Activity: With both ends included, transcribe exactly the records below from their first line to the line that contains "Given: Click the message".

(Collected data)

%%

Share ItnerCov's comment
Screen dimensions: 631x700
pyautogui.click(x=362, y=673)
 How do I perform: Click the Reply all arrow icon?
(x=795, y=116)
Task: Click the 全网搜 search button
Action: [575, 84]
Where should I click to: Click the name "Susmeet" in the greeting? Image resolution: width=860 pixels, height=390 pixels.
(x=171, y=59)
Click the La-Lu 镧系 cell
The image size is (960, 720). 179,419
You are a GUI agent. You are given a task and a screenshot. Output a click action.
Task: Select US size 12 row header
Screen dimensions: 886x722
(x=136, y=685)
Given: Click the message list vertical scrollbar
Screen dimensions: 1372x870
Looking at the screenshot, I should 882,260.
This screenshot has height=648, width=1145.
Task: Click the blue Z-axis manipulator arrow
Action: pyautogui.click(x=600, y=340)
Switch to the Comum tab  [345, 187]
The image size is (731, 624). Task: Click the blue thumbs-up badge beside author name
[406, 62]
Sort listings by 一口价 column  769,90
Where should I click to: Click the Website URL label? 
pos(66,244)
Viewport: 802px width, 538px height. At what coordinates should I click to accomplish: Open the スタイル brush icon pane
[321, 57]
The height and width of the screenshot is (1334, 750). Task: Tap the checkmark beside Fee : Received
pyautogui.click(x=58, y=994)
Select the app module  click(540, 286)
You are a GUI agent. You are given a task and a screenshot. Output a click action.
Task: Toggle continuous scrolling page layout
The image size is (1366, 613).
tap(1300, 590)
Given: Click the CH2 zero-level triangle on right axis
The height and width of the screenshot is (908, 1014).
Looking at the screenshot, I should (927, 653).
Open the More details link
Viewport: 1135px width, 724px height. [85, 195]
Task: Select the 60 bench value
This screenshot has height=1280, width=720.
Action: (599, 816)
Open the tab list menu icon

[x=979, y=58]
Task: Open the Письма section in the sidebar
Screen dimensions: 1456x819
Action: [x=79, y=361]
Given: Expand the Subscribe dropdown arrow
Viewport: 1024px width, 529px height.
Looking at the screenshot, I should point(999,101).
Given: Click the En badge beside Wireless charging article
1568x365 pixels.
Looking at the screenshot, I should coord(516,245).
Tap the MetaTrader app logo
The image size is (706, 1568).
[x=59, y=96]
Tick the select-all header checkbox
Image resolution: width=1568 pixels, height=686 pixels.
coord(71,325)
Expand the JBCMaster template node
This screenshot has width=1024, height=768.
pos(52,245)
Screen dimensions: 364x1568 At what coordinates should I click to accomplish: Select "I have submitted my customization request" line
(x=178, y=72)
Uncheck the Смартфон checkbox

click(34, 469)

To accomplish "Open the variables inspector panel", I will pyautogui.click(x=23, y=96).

%%

Output of the exercise:
Share ItnerCov's comment
Screen dimensions: 631x700
pyautogui.click(x=362, y=673)
 How do I perform: Click the Reply all arrow icon?
(x=795, y=116)
Task: Click the 全网搜 search button
Action: [575, 84]
Where should I click to: Click the name "Susmeet" in the greeting? Image resolution: width=860 pixels, height=390 pixels.
(x=171, y=59)
Click the La-Lu 镧系 cell
The image size is (960, 720). 179,419
You are a GUI agent. You are given a task and a screenshot. Output a click action.
Task: Select US size 12 row header
Screen dimensions: 886x722
(x=136, y=685)
Given: Click the message list vertical scrollbar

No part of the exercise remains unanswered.